## Task directions
Instruction for the data below: set down exactly the lines from the line with "Viewport: 1512px width, 794px height." to the line with "Click the Service", inclusive, and no others.

## Supplied material
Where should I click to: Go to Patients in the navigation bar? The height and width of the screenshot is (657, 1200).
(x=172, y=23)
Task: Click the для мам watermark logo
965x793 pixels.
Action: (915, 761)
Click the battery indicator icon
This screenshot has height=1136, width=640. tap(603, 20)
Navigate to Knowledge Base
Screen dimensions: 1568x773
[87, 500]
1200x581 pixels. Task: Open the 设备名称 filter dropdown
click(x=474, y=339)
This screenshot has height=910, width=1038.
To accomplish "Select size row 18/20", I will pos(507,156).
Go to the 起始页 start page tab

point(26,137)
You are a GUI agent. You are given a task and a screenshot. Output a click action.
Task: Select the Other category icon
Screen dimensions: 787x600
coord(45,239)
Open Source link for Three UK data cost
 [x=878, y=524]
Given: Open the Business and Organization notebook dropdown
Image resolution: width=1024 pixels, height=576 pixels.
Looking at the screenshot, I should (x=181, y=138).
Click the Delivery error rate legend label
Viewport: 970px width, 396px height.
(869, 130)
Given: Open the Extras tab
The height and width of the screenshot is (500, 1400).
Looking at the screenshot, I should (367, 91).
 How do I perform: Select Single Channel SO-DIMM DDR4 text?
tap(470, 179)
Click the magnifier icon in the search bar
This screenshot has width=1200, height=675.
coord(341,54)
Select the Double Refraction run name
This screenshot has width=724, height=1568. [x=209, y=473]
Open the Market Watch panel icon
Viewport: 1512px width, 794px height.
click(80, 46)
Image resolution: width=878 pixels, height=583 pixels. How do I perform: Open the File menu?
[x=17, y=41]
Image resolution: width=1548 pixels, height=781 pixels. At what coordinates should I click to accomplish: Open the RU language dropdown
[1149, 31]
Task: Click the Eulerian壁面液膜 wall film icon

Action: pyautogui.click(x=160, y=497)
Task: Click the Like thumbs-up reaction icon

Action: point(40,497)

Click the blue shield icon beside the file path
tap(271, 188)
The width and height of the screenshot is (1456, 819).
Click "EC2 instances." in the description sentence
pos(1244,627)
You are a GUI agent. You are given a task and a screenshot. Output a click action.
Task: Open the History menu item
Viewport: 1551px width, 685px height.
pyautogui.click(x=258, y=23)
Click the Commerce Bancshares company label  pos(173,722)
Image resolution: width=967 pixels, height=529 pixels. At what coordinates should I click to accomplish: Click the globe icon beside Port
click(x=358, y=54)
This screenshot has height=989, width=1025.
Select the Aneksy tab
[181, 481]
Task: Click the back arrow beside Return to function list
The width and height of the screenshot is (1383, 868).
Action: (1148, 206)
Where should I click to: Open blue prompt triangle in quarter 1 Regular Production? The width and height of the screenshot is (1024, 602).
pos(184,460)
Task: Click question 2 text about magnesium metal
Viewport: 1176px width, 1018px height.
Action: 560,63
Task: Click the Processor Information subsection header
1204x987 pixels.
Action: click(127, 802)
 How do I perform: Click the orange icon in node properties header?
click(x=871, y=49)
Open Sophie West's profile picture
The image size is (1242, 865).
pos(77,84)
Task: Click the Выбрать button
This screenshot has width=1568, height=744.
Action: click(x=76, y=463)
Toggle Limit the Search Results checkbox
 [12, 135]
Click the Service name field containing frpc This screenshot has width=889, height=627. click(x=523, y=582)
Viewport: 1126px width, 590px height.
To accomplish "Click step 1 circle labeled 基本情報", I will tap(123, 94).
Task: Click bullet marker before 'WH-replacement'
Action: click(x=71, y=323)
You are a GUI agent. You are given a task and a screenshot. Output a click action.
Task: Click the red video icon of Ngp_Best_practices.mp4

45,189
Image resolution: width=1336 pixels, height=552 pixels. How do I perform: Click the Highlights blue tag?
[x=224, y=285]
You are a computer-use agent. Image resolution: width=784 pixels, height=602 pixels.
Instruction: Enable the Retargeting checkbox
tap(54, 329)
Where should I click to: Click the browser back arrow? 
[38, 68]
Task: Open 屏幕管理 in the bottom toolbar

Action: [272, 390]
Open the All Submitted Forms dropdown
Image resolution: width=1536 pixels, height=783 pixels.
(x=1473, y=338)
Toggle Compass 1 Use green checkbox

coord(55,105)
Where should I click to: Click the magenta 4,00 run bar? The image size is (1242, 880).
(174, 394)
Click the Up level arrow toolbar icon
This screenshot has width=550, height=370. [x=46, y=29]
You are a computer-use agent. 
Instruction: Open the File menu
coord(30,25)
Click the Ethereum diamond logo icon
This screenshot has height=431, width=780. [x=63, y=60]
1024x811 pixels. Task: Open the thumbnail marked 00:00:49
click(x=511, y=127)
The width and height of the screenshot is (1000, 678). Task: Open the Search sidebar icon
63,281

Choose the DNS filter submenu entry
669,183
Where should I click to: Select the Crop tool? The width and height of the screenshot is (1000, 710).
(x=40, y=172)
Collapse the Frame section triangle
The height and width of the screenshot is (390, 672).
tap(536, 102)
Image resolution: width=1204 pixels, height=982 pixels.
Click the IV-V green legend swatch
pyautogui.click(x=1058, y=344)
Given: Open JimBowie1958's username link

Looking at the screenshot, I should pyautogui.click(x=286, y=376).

## Solution to this exercise
Viewport: 1512px width, 794px height.
click(80, 46)
Image resolution: width=878 pixels, height=583 pixels. How do I perform: Open the File menu?
[x=17, y=41]
Image resolution: width=1548 pixels, height=781 pixels. At what coordinates should I click to accomplish: Open the RU language dropdown
[1149, 31]
Task: Click the Eulerian壁面液膜 wall film icon

Action: pyautogui.click(x=160, y=497)
Task: Click the Like thumbs-up reaction icon

Action: point(40,497)

Click the blue shield icon beside the file path
tap(271, 188)
The width and height of the screenshot is (1456, 819).
Click "EC2 instances." in the description sentence
pos(1244,627)
You are a GUI agent. You are given a task and a screenshot. Output a click action.
Task: Open the History menu item
Viewport: 1551px width, 685px height.
pyautogui.click(x=258, y=23)
Click the Commerce Bancshares company label  pos(173,722)
Image resolution: width=967 pixels, height=529 pixels. At what coordinates should I click to accomplish: Click the globe icon beside Port
click(x=358, y=54)
This screenshot has height=989, width=1025.
Select the Aneksy tab
[181, 481]
Task: Click the back arrow beside Return to function list
The width and height of the screenshot is (1383, 868).
Action: (1148, 206)
Where should I click to: Open blue prompt triangle in quarter 1 Regular Production? The width and height of the screenshot is (1024, 602).
pos(184,460)
Task: Click question 2 text about magnesium metal
Viewport: 1176px width, 1018px height.
Action: 560,63
Task: Click the Processor Information subsection header
1204x987 pixels.
Action: click(127, 802)
 How do I perform: Click the orange icon in node properties header?
click(x=871, y=49)
Open Sophie West's profile picture
The image size is (1242, 865).
pos(77,84)
Task: Click the Выбрать button
This screenshot has width=1568, height=744.
Action: click(x=76, y=463)
Toggle Limit the Search Results checkbox
 [12, 135]
Click the Service name field containing frpc This screenshot has width=889, height=627. click(x=523, y=582)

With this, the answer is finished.